• **About this exercise**: On how many lines of the records below does the string "Given" appear? Reply with only the number.

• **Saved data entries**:
*****

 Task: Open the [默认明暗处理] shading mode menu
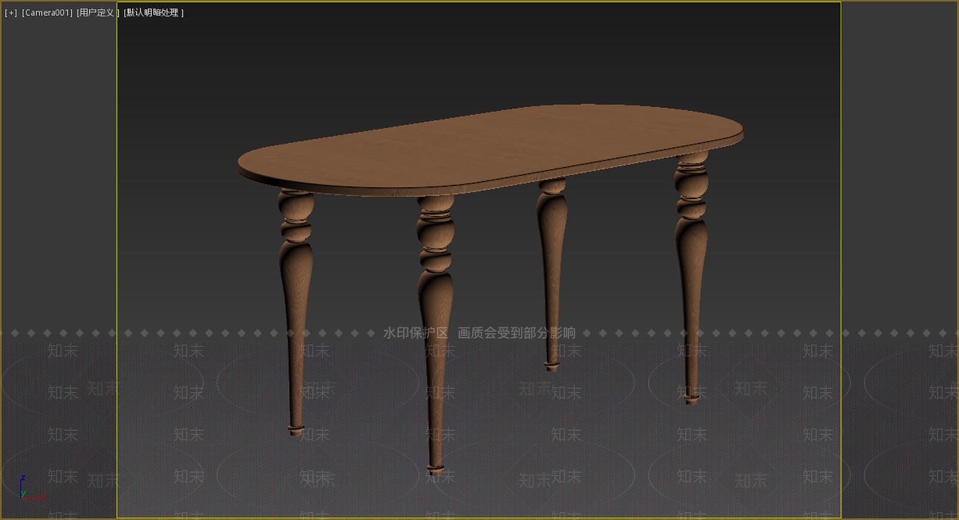click(153, 13)
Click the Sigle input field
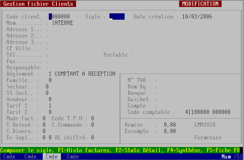Image resolution: width=244 pixels, height=160 pixels. [x=117, y=17]
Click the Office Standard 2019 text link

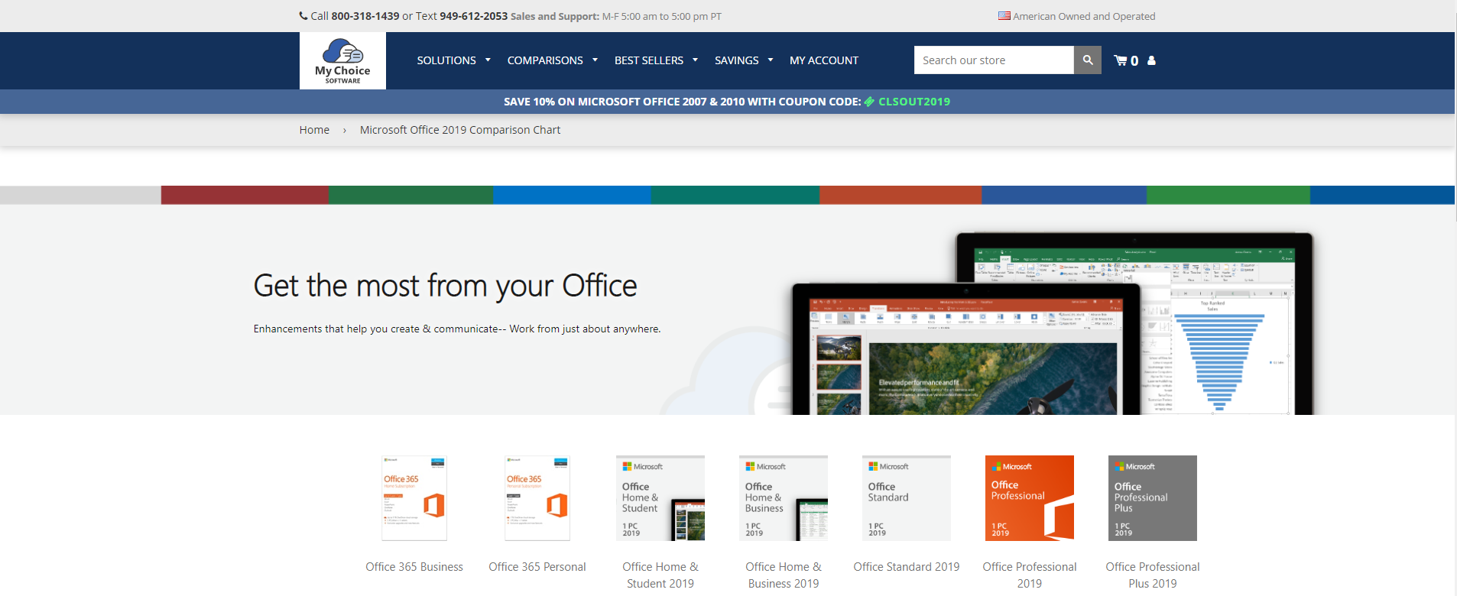906,567
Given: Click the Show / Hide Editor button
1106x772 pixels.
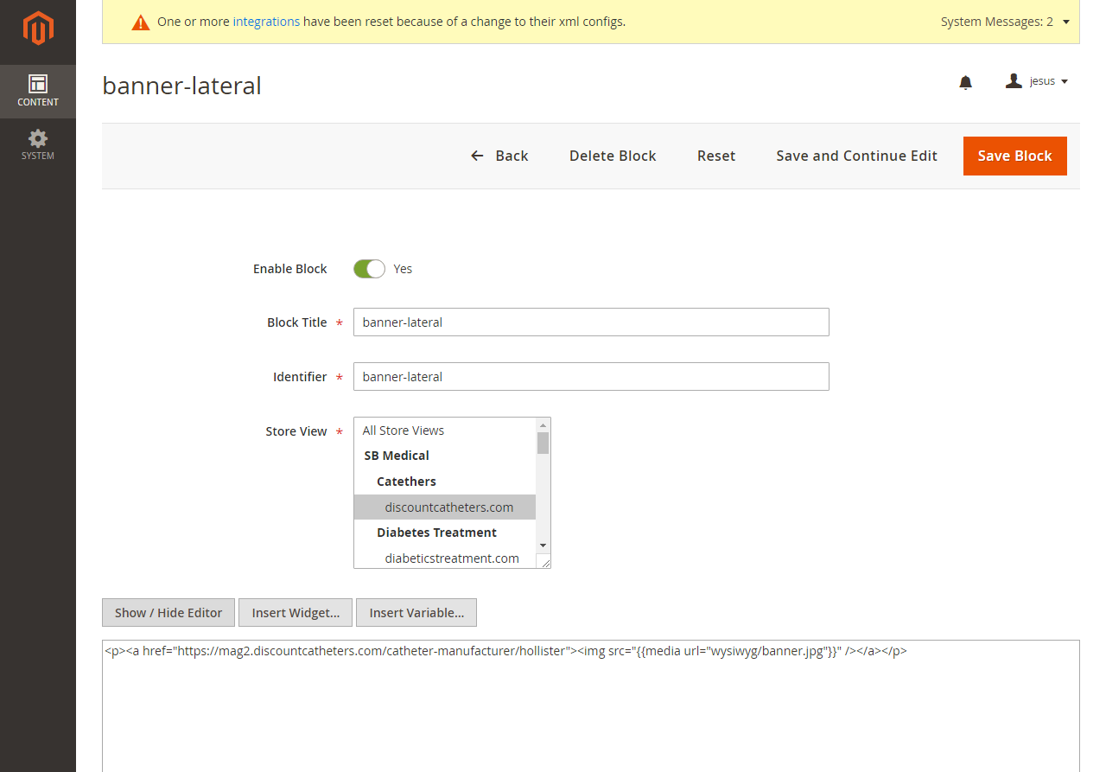Looking at the screenshot, I should [168, 613].
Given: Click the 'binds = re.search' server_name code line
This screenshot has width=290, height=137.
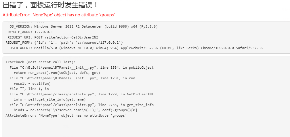Looking at the screenshot, I should pyautogui.click(x=75, y=110).
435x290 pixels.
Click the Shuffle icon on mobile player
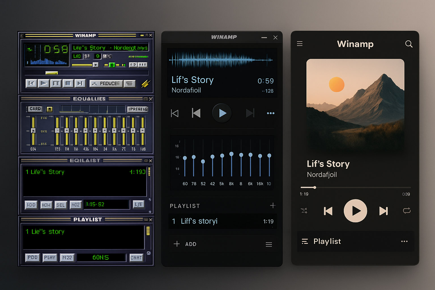coord(304,211)
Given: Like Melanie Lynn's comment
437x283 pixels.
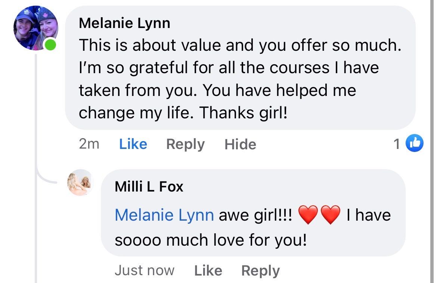Looking at the screenshot, I should click(x=133, y=144).
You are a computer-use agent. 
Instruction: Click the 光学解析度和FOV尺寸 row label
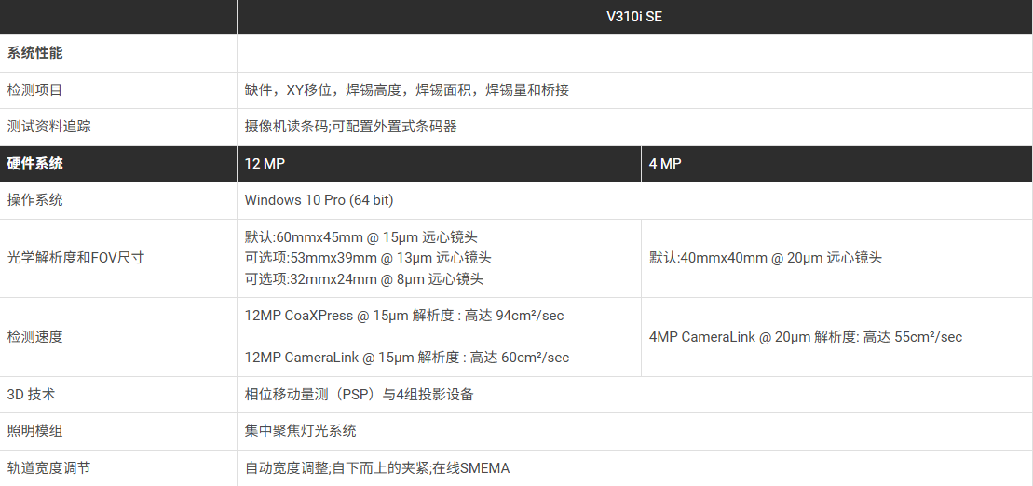[75, 258]
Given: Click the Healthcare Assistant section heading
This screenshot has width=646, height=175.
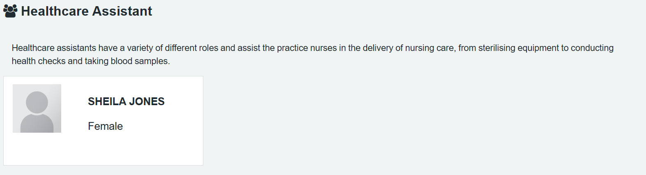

*****

• **Response to the task**: 4